WHEREFORE, the petition is DENIED and the assailed Decision and Resolution of the Court of Appeals AFFIRMED.
No pronouncement as to costs.
SO ORDERED.
CANCIO C. GARCIA
Associate Justice
WE CONCUR:
ARTEMIO V. PANGANIBAN
Associate Justice
Chairman
ANGELINA SANDOVAL-GUTIERREZ
Associate Justice |
RENATO C. CORONA
Associate Justice |
CONCHITA CARPIO MORALES
Associate Justice
A T T E S T A T I O N
I attest that the conclusions in the above decision were reached in consultation before the case was assigned to the writer of the opinion of the Court’s Division.
ARTEMIO V. PANGANIBAN
Associate Justice
Chairman, Third Division
C E R T I F I C A T I O N
Pursuant to Article VIII, Section 13 of the Constitution, and the Division Chairman's Attestation, it is hereby certified that the conclusions in the above decision were reached in consultation before the case was assigned to the writer of the opinion of the Court.
HILARIO G. DAVIDE, JR.
Chief Justice
Footnotes
1 Penned by Associate Justice Juan Q. Enriquez, Jr., with Associate Justices Delilah Vidallon Magtolis and Candido V. Rivera, concurring; Rollo, pp. 32-39.
2 Rollo, p. 28.
3 Poquiz, LABOR STANDARDS LAW, 2005 ed., p. 73, citing Rule II, Book V, Rules and Regulations Governing Overseas Employment.
4 Respondent’s memorandum, pp. 18-19, Rollo, pp. 129-130.
5 CA decision, Rollo, p. 33.
6 CA Decision, p. 3, Rollo, p. 34.
7 CA Decision, p. 4, Rollo, p. 35.
8 CA Decision, pp. 1-2, Rollo, pp. 32-33.
9 CA Rollo, pp. 56-57.
10 See Note #1, supra.
11 See Note #2, supra.
12 Rollo, pp. 10-11.
13 Art. 1306 of the Civil Code; Lagunsad vs. Soto, 92 SCRA 476 and other cases.
14 Brent School vs. Zamora, 181 SCRA 702 [1990].
15 PD No. 442, as amended.
16 Art. 17, Labor Code of the Phil.
17 Poquiz, LABOR STANDARDS LAW, 2005 ed., p. 73.

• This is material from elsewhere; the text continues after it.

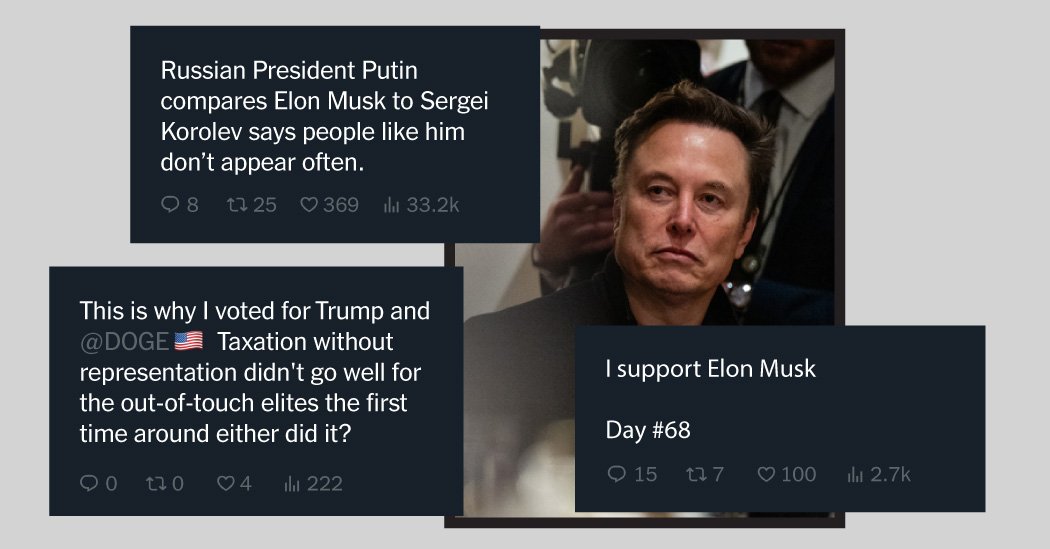Click the 369 likes count
1050x549 pixels.
(340, 205)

18 (Sec. 2(B) of the POEA Standard Employment Contract provides that "[A]ny extension of the contract of employment [between the employer and the seafarer] shall be subject to the mutual consent of both parties.
19 385 SCRA 306 [2002].
20 Sec. 2 (A) – The employment contract between the employer and the seafarer ….shall be effective until the seafarer’s date of arrival at the point of hire upon the termination of his employment pursuant to Section of the Contract. . …
21 Sec. 18. The employment of the seafarer shall cease when the seafarer completes his period of contractual service . . . signs off from the vessel and arrives at the point of hire.
22 Black’s Law Dictionary, 6th ed., p. 1299.
23 CA decision, p. 2, Rollo, p. 33.
24 Millares vs. NLRC, supra.
25 Metropolitan Development Authority v. JANCOM Environmental Corporation, 375 SCRA 320 [2002]; citing Bugatti v. Court of Appeals, 343 SCRA 335 [2000]; Romago Electric Co., Inc., v. Court of Appeals, 333 SCRA 291 [2000]; and Royal Lines, Inc. v. Court of Appeals, 143 SCRA 608 [1986].
26 PAL vs. Miano, 242 SCRA 235 [1995]; Scott Consultants & Resource Development Corp. vs. CA 242 SCRA 393 [1995].
27 DBP vs.CA, 262 SCRA 245 [1996], citing Mirasol vs. De la Cruz, 84 SCRA 337 and other cases.
28 Firestone Tire & Rubber Co. vs. Ines Chaves, 18 SCRA 356 [1966] and other cases.